◆ What the task requires: Beginning with the line that contains "Select the Faces radio button", retype the entries below exactly, ending with the line that contains "Task: Click the Grade GL-5 or equivalent line". Leave out any pictures.
===== Data provided
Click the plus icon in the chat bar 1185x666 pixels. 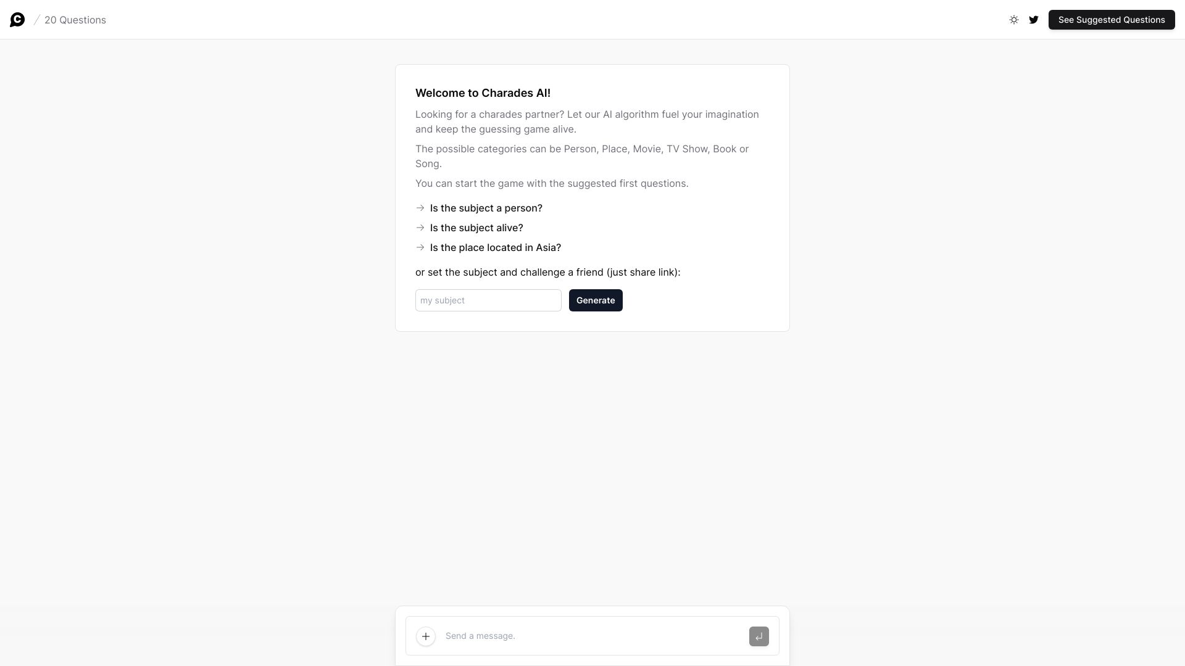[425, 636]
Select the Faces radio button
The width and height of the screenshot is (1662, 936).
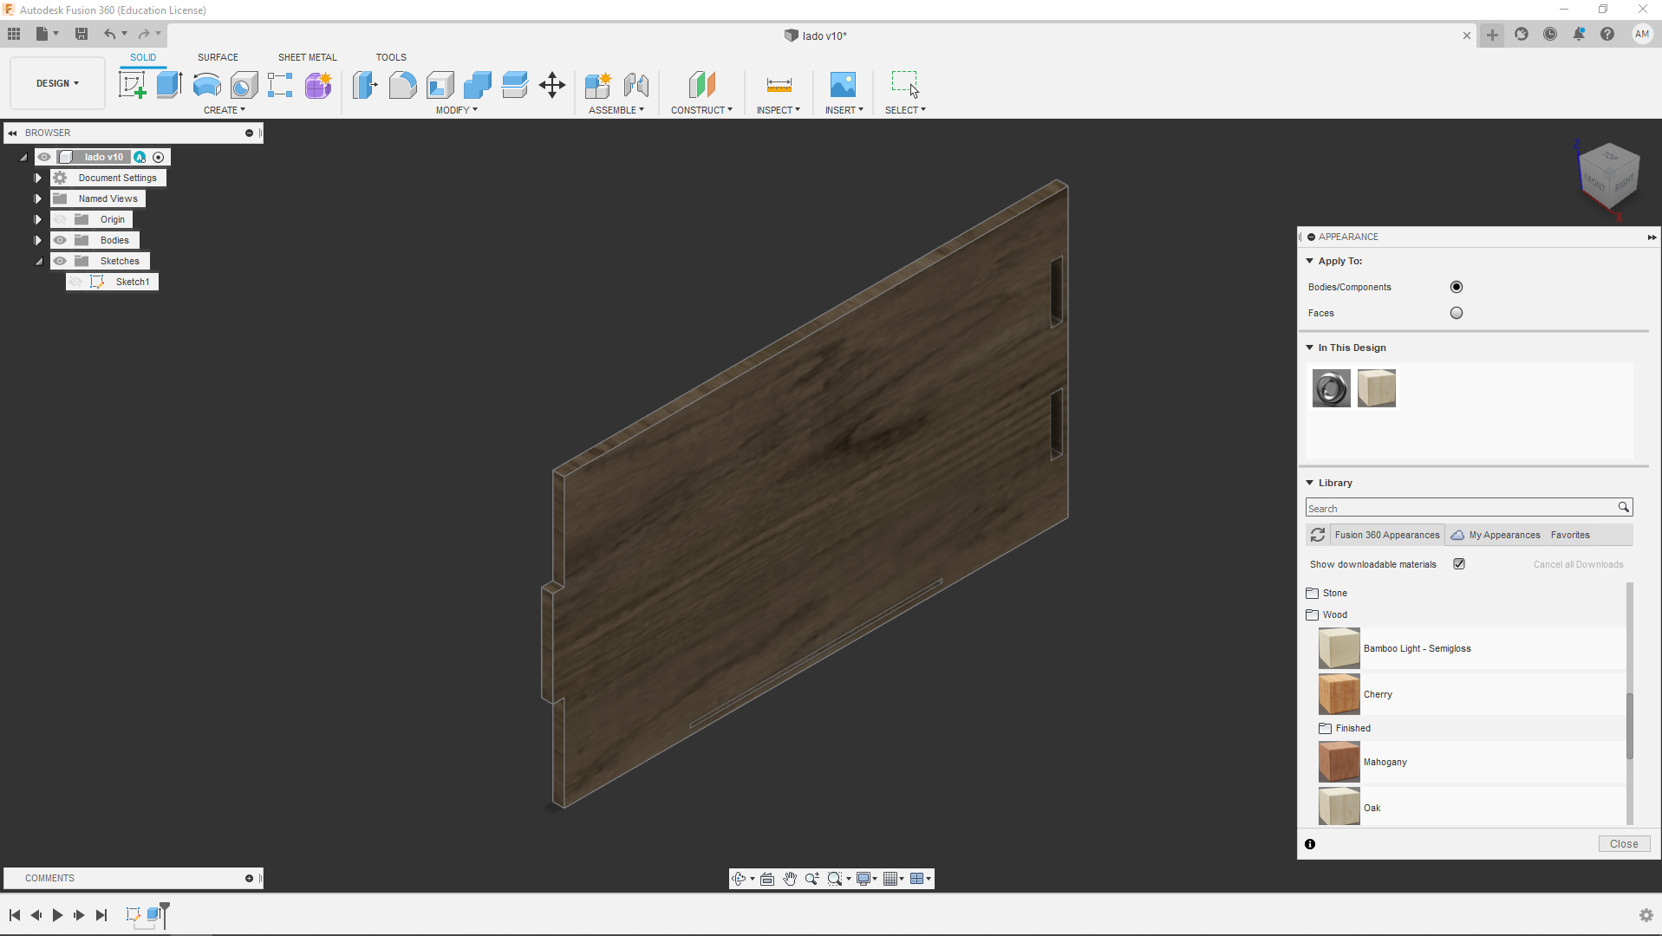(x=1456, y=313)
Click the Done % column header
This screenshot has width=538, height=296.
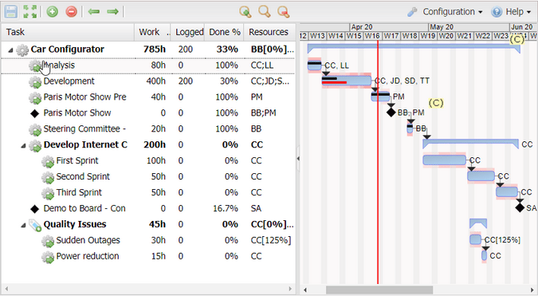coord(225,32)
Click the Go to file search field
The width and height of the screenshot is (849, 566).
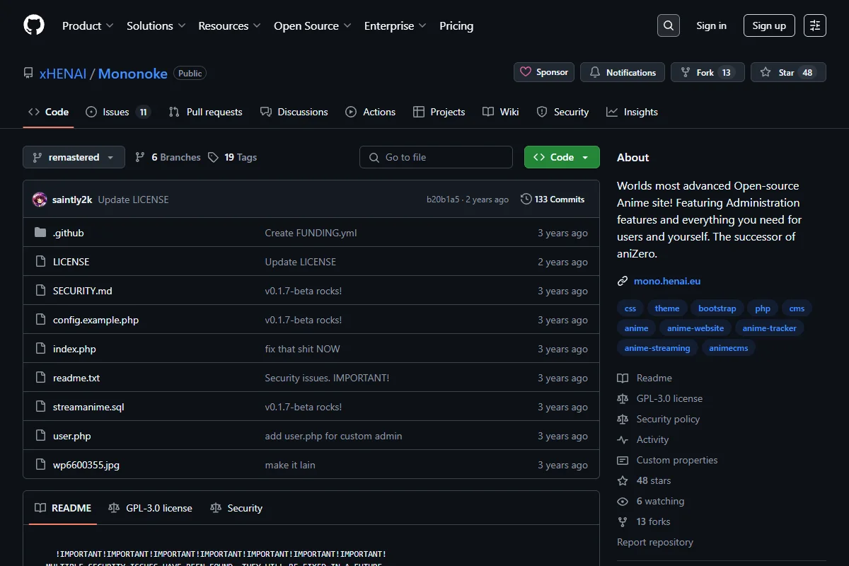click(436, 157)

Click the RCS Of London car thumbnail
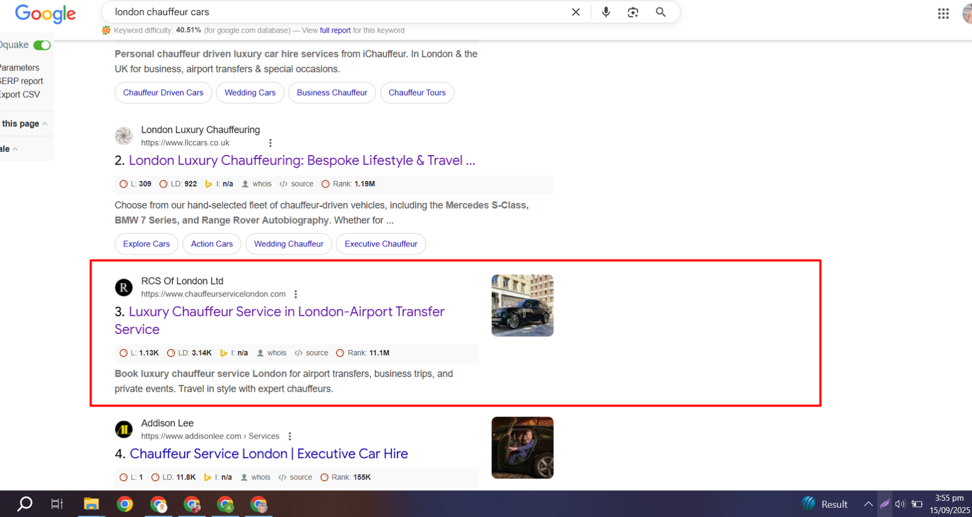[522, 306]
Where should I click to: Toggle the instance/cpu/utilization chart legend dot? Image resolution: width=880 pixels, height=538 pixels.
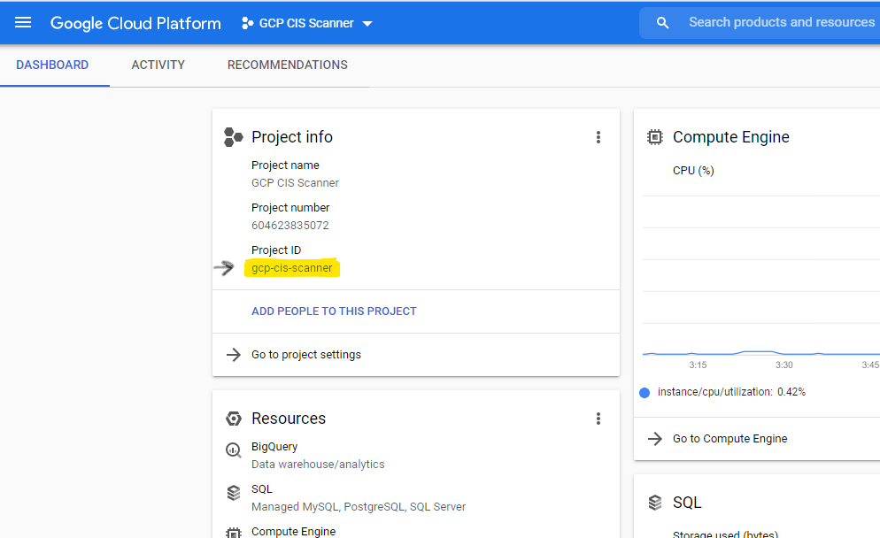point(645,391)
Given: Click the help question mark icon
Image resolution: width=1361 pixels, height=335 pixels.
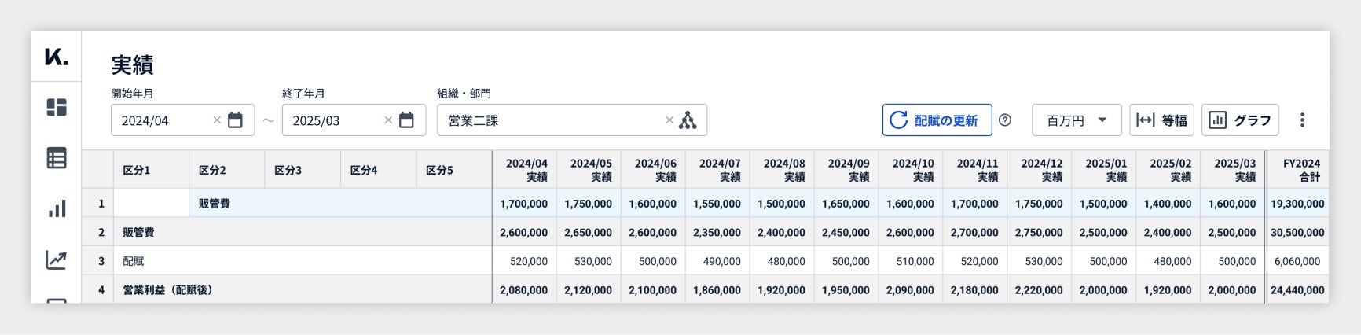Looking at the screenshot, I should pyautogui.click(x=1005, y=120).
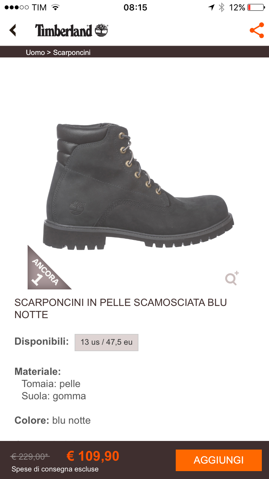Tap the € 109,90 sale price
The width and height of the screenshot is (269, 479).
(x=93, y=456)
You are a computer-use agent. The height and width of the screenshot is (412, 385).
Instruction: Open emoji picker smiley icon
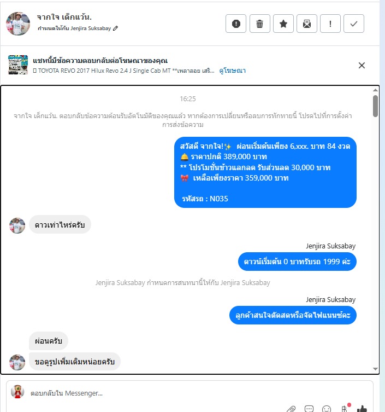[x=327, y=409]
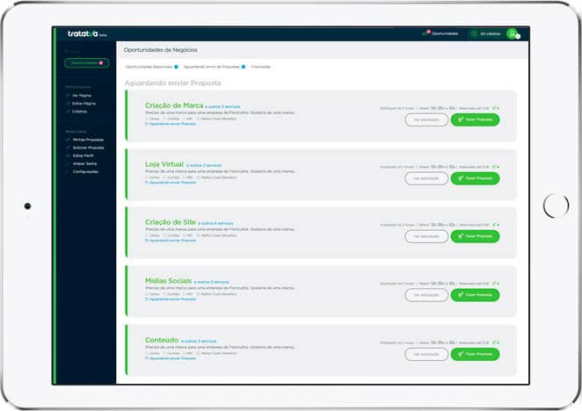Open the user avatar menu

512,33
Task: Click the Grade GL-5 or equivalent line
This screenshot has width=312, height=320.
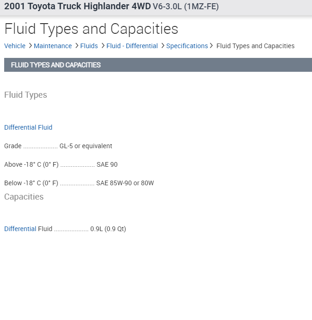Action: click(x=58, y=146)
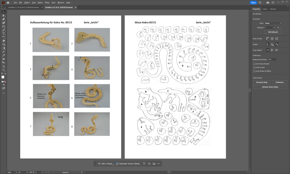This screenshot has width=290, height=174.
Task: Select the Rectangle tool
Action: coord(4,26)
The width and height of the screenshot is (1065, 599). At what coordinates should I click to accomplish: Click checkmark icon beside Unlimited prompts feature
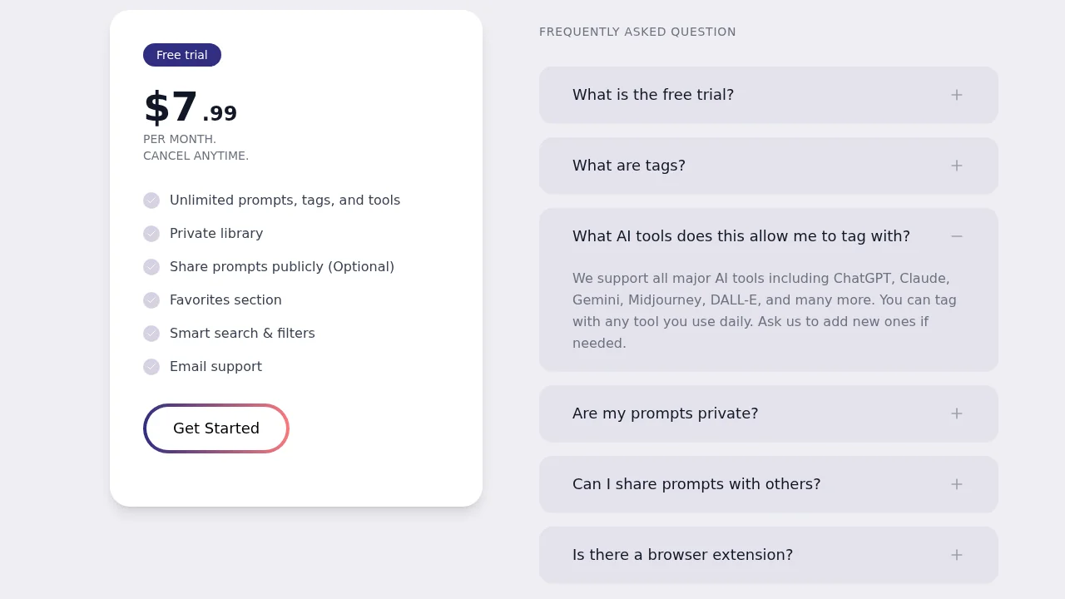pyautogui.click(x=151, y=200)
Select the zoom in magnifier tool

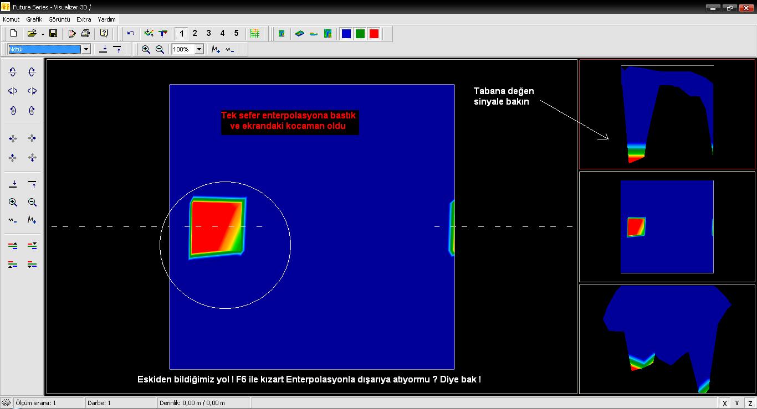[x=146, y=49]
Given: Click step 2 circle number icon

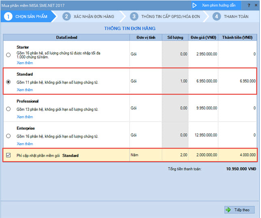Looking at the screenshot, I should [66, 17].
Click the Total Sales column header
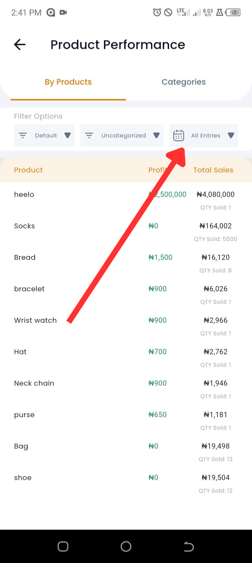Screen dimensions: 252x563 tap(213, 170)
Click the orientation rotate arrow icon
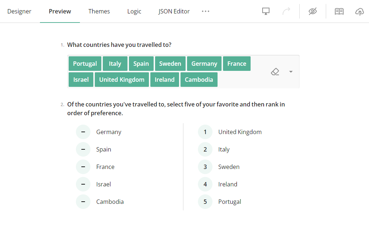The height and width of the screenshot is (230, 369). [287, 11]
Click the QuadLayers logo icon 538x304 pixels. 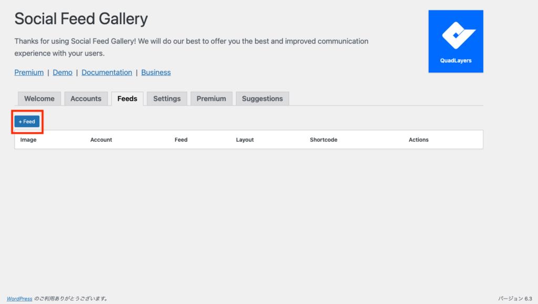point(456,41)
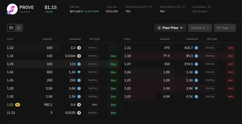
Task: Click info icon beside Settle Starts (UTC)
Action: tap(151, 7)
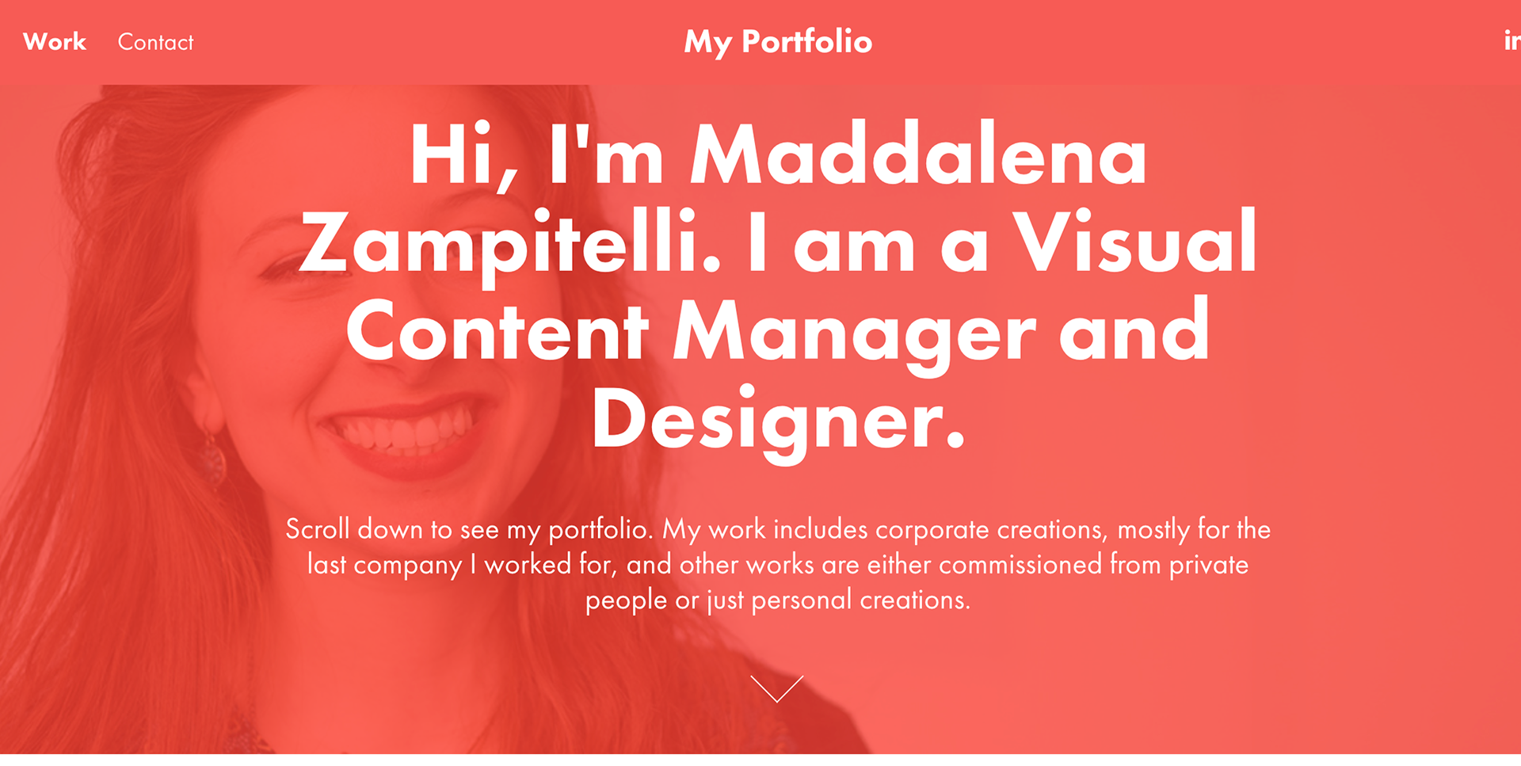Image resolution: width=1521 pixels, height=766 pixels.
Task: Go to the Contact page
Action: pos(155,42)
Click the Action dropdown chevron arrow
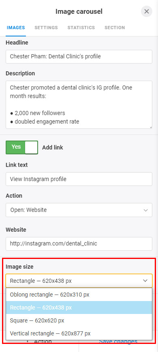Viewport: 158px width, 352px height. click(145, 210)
==========
◆ Answer area:
Select the Faces radio button
The width and height of the screenshot is (1662, 936).
(x=1456, y=313)
Click the Done % column header
This screenshot has width=538, height=296.
coord(225,32)
Click the Go to file search field
The width and height of the screenshot is (849, 566).
click(436, 157)

Click the RCS Of London car thumbnail
[522, 306]
Where should I click to: Toggle the instance/cpu/utilization chart legend dot? Image resolution: width=880 pixels, height=538 pixels.
point(645,391)
Given: Click the help question mark icon
Image resolution: width=1361 pixels, height=335 pixels.
Looking at the screenshot, I should pyautogui.click(x=1005, y=120).
Tap the € 109,90 sale price
The width and height of the screenshot is (269, 479).
(x=93, y=456)
You are a computer-use agent. The height and width of the screenshot is (412, 385).
Instruction: Open emoji picker smiley icon
[x=327, y=409]
Open the user avatar menu

512,33
Task: Click the Grade GL-5 or equivalent line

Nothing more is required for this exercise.